=== Texte à lire ===

En Espagne, plus de 40 % des enfants de 3 à 12 ans ne mangent pas même un morceau de fruit par jour et 41 % ne mangent pas de légumes quotidiennement selon une étude de la Fondation Thao publiée en mars 2014.

Un an après cette étude, Manuela Carmena était élue maire de la capitale espagnole. L’une de ses premières mesures : la lutte contre la malnutrition infantile. Elle ne veut plus de ce problème dans sa ville. Quelques temps avant la fermeture des écoles pour les vacances d’été, elle annonçait que les cantines scolaires resteraient ouvertes aux enfants de 3 à 13 ans afin qu’ils puissent bénéficier d’au moins deux repas gratuits dans la journée.

110 000 assiettes étaient prévues pour les trois mois de vacances. Au final, les cantines de Madrid n’ont accueilli que 500 enfants soit 9 % de la demande.

La raison ? Les enfants qui y vont finissent par avoir une étiquette d’ « enfants pauvres ». La directrice des études du groupe scolaire Amadeo Vives, Amelia Sanchez Gomez, explique cette faible affluence par « la honte entrainée par la pauvreté, les familles ne veulent pas demander d’aide ».

=== Entrées affichées ===

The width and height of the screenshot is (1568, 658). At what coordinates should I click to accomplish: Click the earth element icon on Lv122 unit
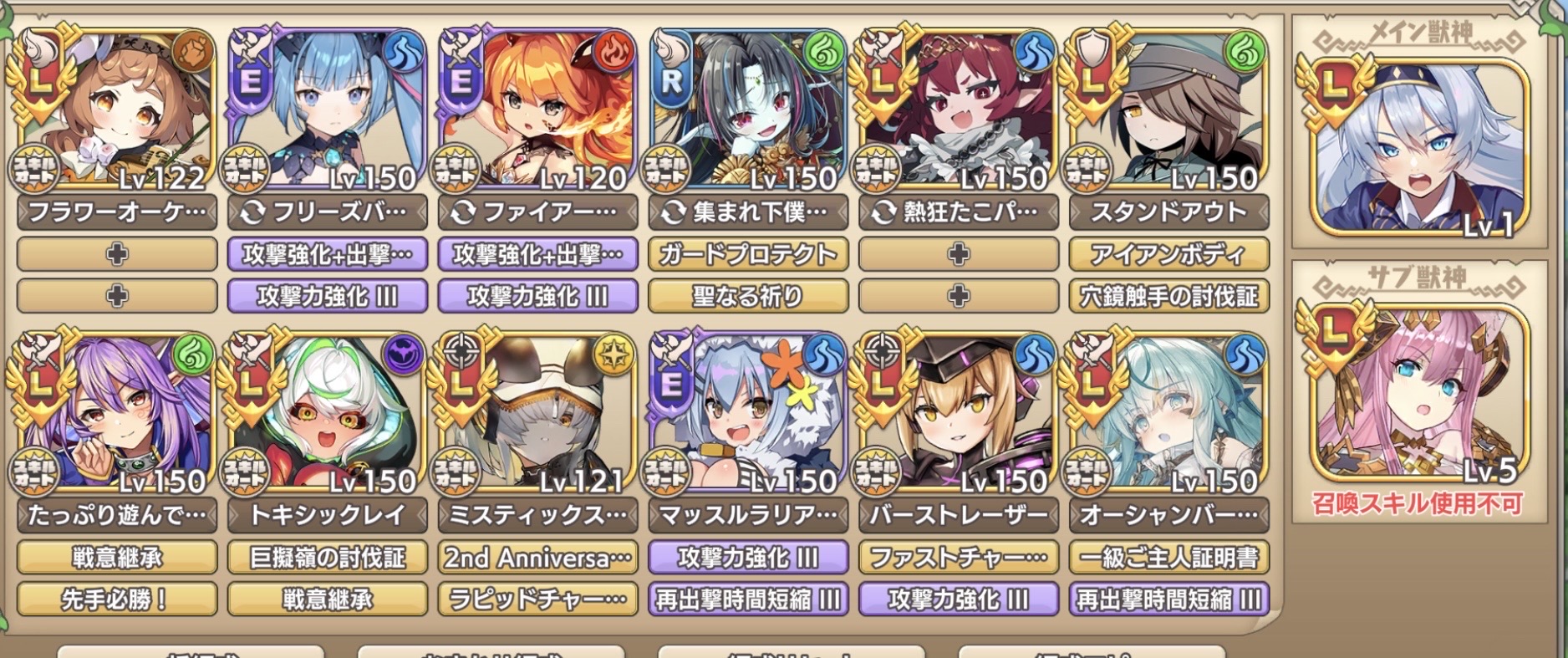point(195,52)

===
=== Entrées affichées ===

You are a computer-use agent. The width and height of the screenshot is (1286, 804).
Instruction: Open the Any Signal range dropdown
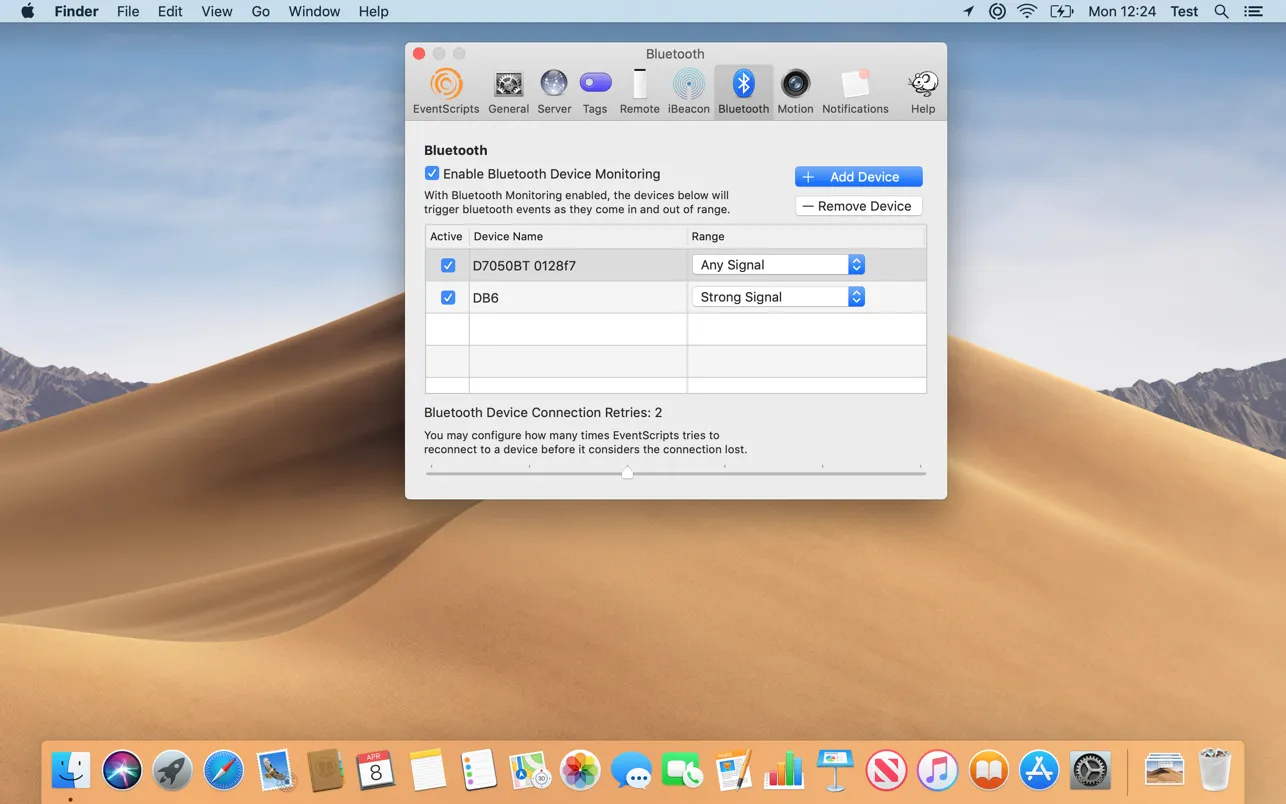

===
=== Entrées affichées ===

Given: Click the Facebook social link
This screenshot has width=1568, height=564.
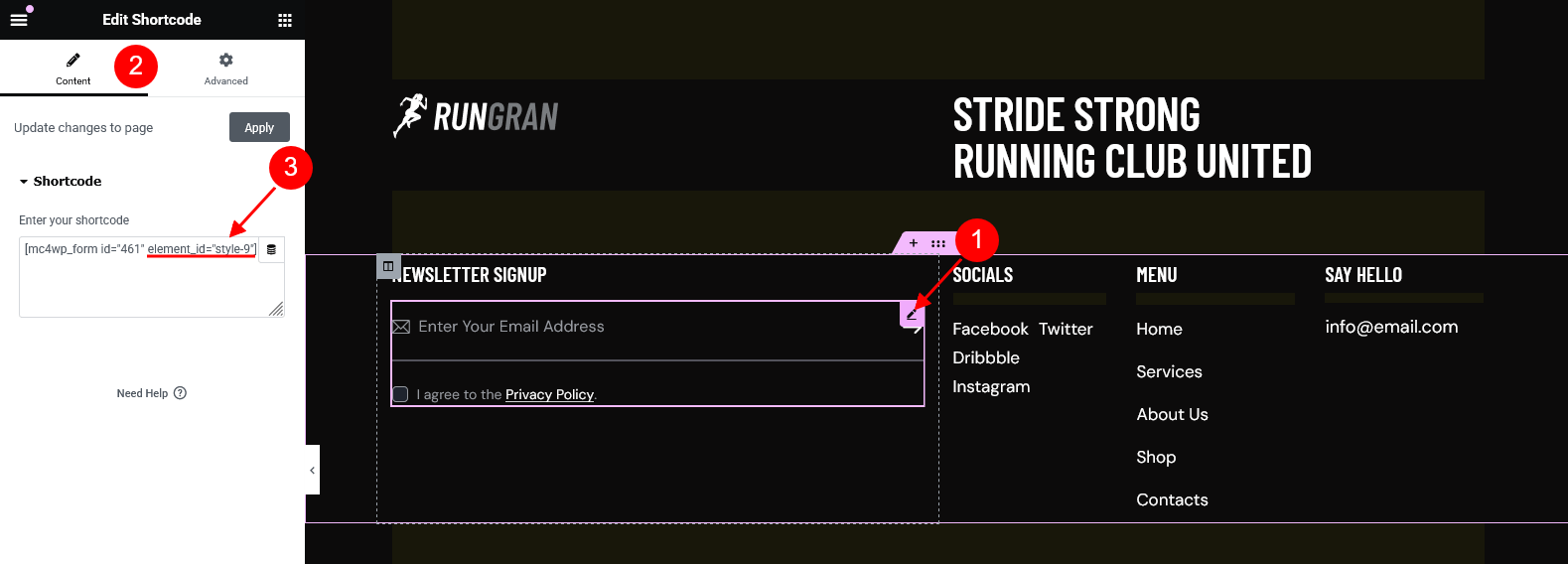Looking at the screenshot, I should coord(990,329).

===

### Tâches à faire
**a.** Recopiez fidèlement le passage du texte sur les cantines de Madrid qui va de « Un an après » jusqu'à « dans la journée. ».
**b.** Relevez tous les pourcentages cités dans le texte sur les cantines de Madrid.
**c.** Prolongez le texte sur les cantines de Madrid à la suite de sa dernière phrase.
Les entrées proviennent d'une autre source que le texte sur les cantines de Madrid.

### Ensemble des réponses
**a.**
Un an après cette étude, Manuela Carmena était élue maire de la capitale espagnole. L’une de ses premières mesures : la lutte contre la malnutrition infantile. Elle ne veut plus de ce problème dans sa ville. Quelques temps avant la fermeture des écoles pour les vacances d’été, elle annonçait que les cantines scolaires resteraient ouvertes aux enfants de 3 à 13 ans afin qu’ils puissent bénéficier d’au moins deux repas gratuits dans la journée.

**b.** plus de 40 %, 41 %, 9 %

**c.**
Face à cet échec, la mairie a décidé de remplacer l’ouverture des cantines durant les vacances scolaires par un versement de 27 millions d’euros sous forme de « bourses alimentaires » à 63 000 élèves pour l’année scolaire 2015 – 2016.

« Nous avons fini par lancer d’autres programmes pour éviter la stigmatisation des élèves » admet Marta Higueras, adjointe au maire déléguée aux droits sociaux. Certaines familles se sont donc fait livrer des plats à domicile par la ville ou ont obtenu des «  bourses alimentaires » pour pouvoir acheter de la nourriture saine.

Mais ces aides sont loin d’être suffisantes selon les équipes éducatives. Selon elles, le problème initial étant économique, la solution est forcément « l’argent, l’argent et encore l’argent », affirme le binôme de direction d’Amadeo Vives.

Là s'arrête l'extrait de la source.